Une scène de théâtre ou un huis-clos, où des personnages d'horizons différents sont contraints de survivre ensemble et d'arrêter de s'appeler par leurs noms et de commencer à utiliser les prénoms. C'est le pitch de Lifeboat, qui, rapidement, ne se sert que de prétexte à cette embarcation de survie pour livrer son véritable sujet : les hommes entre eux, face à la mort. Si nous avons bien entendu toutes les étapes presque codifiées de cette lutte pour la survie (problème médical, tempête etc.) cela n'est qu'une toile de fond, la vraie forme du film résidant dans les relations entre ces hommes et ces femmes. Par ailleurs, le véritable ennemi du film est finalement un nazi qui supplante la nature dans le rôle d'antagoniste immoral.
Comme souvent dans le cinéma du début des années 40, la seconde guerre mondiale est dans toutes les têtes, et surtout dans celles des scénaristes. La problématique étant presque une blague de mauvais goût : Six américains et un allemand sont sur un bateau de survie, que se passe-t-il ?

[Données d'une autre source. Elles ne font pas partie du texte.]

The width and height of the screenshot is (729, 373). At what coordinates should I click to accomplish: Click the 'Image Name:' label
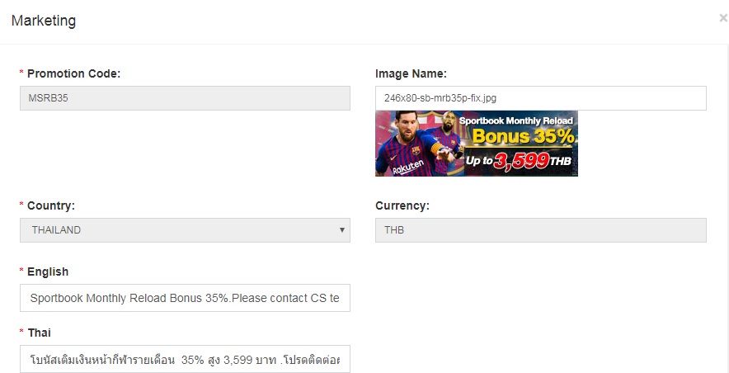pyautogui.click(x=411, y=73)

En réalité il faut reprendre les choses du début, si bateau de survie il y a c'est parce qu'un sous-marin allemand a coulé un navire rempli de civils américains. Et parmi la poignée de rescapés nous avons donc un des membres de l'équipage du sous-marin (ayant lui aussi sombré). Tout le propos du film réside donc dans une histoire de lutte morale, de bonne conscience, d'actes et de conséquences, où l'allemand devient l'objet de toutes les attentions : certains veulent le couler une bonne fois pour toute, d'autres lui tendre la main, et ses aptitudes de marin aguerri n'arrange rien aux débats, puisque d'une manière où d'une autre : le tuer revient à se condamner soi-même.

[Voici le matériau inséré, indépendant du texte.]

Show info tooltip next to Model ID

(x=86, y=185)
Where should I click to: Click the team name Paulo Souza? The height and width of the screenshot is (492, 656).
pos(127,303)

C'est donc une petite société qui se forme sous nos yeux, chacun a son rôle prédéfini, chaque couche sociale étant représentée : on se contredit, on se crie dessus, on se courtise, on se murmure, on s'embrasse, on chante, on joue, on se ment, on se tue... Bref, toutes les facettes de la société sont disséminées à chaque coin du bateau. Les personnages sont, dans l'ensemble, de braves types qui essaient de faire tout ce qui est en leur pouvoir pour retrouver le chemin de la terre ferme. Des fantômes du passé planent sur toutes les têtes, comme une étape de transition à franchir pour chacun d'entre eux pour devenir quelqu'un d'autre. Et à mesure que le temps passe et que le désespoir s'immisce dans les esprits de nos protagonistes leurs âmes se dévoilent. Les visages qui sont au début des façades, de simples noms, se découvrent au fur et à mesure, rythmés par les pertes matérielles épisodiques. Les personnages se mettent finalement à nu, vidés de tout secret, et c'est alors que le message du film devient plus clair, plus contestable aussi : les allemands ne sont pas des hommes, mais le fruit d'une nature imparfaite. Difficile d'adhérer à une telle radicalité, mais compte tenu de l'époque il est difficile d'être trop sévère (même si j'avoue qu'un des derniers discours fait froid dans le dos).
Hormis ce bémol idéologique, cette traversée de l'océan est très plaisante à suivre, nous avons un peu de tout : de la romance, de l'humour, de la manipulation... et on ne s'ennuie une seconde devant ce film « catastrophe » qui ravira sans aucun doute tous ceux que les films de survie font kiffer (moi le premier). En plus de ça, malgré le cadre limité au bateau, à la mer et au ciel, nous avons une multitudes de très beaux plans, souvent métaphoriques, qui nous représente bien l'immensité de l'océan : noir et tumultueux ; symbole de la société humaine. Lifeboat n'est certes pas un film indispensable mais c'est une œuvre assez originale dans la filmographie d'Hitchcock pour mériter le détour.